The U.S. spinoff faded after Trump lost the election. And ByteDance seems to be in a better position than other Chinese tech rivals as Beijing pushes an antitrust crackdown, having received only a token fine over one past merger deal. It's pledged to obey China's antitrust regulations.

One way to read Liang's appointment is that Zhang sees ByteDance's future challenges as commercial and technological, not political. Prior to his current role in human resources, Liang was the tech lead on some of ByteDance's most popular products, including Douyin, the Chinese predecessor to TikTok, and Toutiao, the AI-enabled content aggregator that first made ByteDance a household name.

Liang's also a trusted acquaintance of his co-founder. He and Zhang were college roommates back at Nankai University in the early 2000s. The two have been business partners since 2009, when they co-founded the real estate search engine 99fang.com.

Many employees noted their long friendship. One ByteDance employee quipped that Zhang's favorite person is Liang: "On 5/20, I give you the CEO title." In Mandarin, "520" sounds a bit like the phrase "I love you."

Liang has a reputation for strong people skills.
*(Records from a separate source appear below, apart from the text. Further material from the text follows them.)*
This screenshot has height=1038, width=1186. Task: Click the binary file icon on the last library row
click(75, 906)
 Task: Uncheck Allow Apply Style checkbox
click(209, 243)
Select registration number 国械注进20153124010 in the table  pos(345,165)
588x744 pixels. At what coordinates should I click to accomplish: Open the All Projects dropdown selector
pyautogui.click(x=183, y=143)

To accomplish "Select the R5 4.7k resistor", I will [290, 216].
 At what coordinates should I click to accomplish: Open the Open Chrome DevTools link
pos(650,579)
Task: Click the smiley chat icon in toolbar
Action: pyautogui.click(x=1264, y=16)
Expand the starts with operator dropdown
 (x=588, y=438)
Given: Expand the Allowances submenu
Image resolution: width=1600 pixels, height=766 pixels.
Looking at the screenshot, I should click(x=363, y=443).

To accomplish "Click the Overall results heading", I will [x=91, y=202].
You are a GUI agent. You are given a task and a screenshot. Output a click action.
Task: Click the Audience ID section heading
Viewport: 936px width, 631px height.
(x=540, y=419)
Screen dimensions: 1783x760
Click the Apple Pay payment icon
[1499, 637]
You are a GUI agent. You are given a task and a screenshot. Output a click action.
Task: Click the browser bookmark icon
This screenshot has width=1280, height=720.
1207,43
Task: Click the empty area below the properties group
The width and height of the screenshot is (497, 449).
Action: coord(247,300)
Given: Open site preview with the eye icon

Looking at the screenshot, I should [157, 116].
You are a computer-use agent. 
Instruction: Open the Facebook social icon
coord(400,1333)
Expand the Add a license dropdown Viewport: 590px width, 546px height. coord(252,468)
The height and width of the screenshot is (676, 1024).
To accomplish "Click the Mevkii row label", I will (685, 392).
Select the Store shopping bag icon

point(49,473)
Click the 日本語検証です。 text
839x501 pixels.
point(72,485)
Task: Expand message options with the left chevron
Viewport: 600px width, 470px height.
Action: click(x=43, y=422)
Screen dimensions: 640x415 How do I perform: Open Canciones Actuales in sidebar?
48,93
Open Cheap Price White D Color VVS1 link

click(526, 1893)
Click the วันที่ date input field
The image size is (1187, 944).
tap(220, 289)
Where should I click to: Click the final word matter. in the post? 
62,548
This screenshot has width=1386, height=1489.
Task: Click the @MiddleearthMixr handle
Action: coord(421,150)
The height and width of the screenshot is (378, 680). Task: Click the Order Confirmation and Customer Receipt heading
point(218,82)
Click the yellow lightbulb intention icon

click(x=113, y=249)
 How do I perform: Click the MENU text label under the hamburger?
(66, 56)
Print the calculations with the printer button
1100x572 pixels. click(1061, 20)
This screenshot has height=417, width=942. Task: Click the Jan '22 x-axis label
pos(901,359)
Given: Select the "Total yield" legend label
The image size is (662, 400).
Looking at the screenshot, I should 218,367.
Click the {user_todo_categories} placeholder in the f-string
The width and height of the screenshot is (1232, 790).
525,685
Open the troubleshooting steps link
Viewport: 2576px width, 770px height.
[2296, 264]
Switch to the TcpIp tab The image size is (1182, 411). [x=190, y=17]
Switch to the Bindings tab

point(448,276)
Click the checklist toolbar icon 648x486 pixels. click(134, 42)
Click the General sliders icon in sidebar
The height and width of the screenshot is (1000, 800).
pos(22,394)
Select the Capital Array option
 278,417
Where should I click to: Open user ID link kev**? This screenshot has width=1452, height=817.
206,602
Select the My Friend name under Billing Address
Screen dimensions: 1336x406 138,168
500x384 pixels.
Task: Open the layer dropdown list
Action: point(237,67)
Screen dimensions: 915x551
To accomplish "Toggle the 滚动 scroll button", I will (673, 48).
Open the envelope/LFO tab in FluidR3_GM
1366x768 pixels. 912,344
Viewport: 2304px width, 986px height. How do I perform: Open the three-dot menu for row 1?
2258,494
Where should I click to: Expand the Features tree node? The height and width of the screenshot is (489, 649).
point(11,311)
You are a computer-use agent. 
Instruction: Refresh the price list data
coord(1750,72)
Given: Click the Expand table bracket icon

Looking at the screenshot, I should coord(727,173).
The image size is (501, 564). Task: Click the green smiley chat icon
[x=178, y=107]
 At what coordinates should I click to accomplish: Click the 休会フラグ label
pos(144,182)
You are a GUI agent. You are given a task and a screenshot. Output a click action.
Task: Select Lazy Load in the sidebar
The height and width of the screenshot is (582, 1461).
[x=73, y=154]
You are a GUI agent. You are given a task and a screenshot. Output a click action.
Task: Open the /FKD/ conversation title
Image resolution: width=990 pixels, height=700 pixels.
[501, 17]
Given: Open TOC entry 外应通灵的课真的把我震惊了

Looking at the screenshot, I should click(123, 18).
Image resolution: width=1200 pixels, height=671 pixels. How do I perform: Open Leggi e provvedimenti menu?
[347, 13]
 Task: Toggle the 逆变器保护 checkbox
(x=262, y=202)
A former employee reporting to Liang told a local newspaper in Chengdu that Liang is a skilled technologist and a good boss. "He'd often teach us to write code, and he treated people under him pretty well," the person told Chengdu Business Daily.

"Most colleagues were surprised, but they quickly embraced the change," a ByteDance worker told Protocol. "Quite a few people are inspired by Yiming's move, and they admire him even more now."

Following Zhang's announcement, Liang wrote in an email to employees that the new role is "a huge challenge, a lot of pressure" for him. But, he added, he's confident that the company will "continue to break through and go to the next level."

ByteDance's next steps

In his internal letter, Zhang acknowledged that he is not a conventionally ideal manager and enjoys solitude. Compared with managing people, he's more interested in "analyzing organizational and market principles, and leveraging these theories to further reduce management work." Zhang said in his next role — his new title wasn't clear — he would focus on long-term strategies, corporate culture and social responsibility.

Several ByteDance workers described Zhang to Protocol as a nerdy and genuine person, and a thoughtful leader who's easily approached. Most ByteDance workers address Zhang by his first name, Yiming, instead of his official title, and he's widely beloved, they said.

Unlike other Chinese tech behemoths that have top-down management and hierarchical corporate structures, 9-year-old ByteDance has a relatively flat organizational structure and a democratic culture. "Yiming wants everyone to feel empowered to express their thoughts," another ByteDance employee told Protocol.

Other Chinese tech giants and their CEOs have come under the spotlight for misogynist cultures marked by inappropriate remarks and even accusations of sexual assault. In stark contrast, under Zhang's helm, ByteDance has become a rare Chinese tech company that is known for its inclusion and diversity.

In a society where the majority of people hold conservative views about sexual orientations and gender identities, ByteDance is the first Chinese tech firm that openly supports the LGBTQ+ community, according to Chinese media. Many employees are drawn to ByteDance for its open culture and its mission.

The one downside: Workers are expected to work a "996" schedule — 9 a.m. to 9 p.m. for six days — once every other week.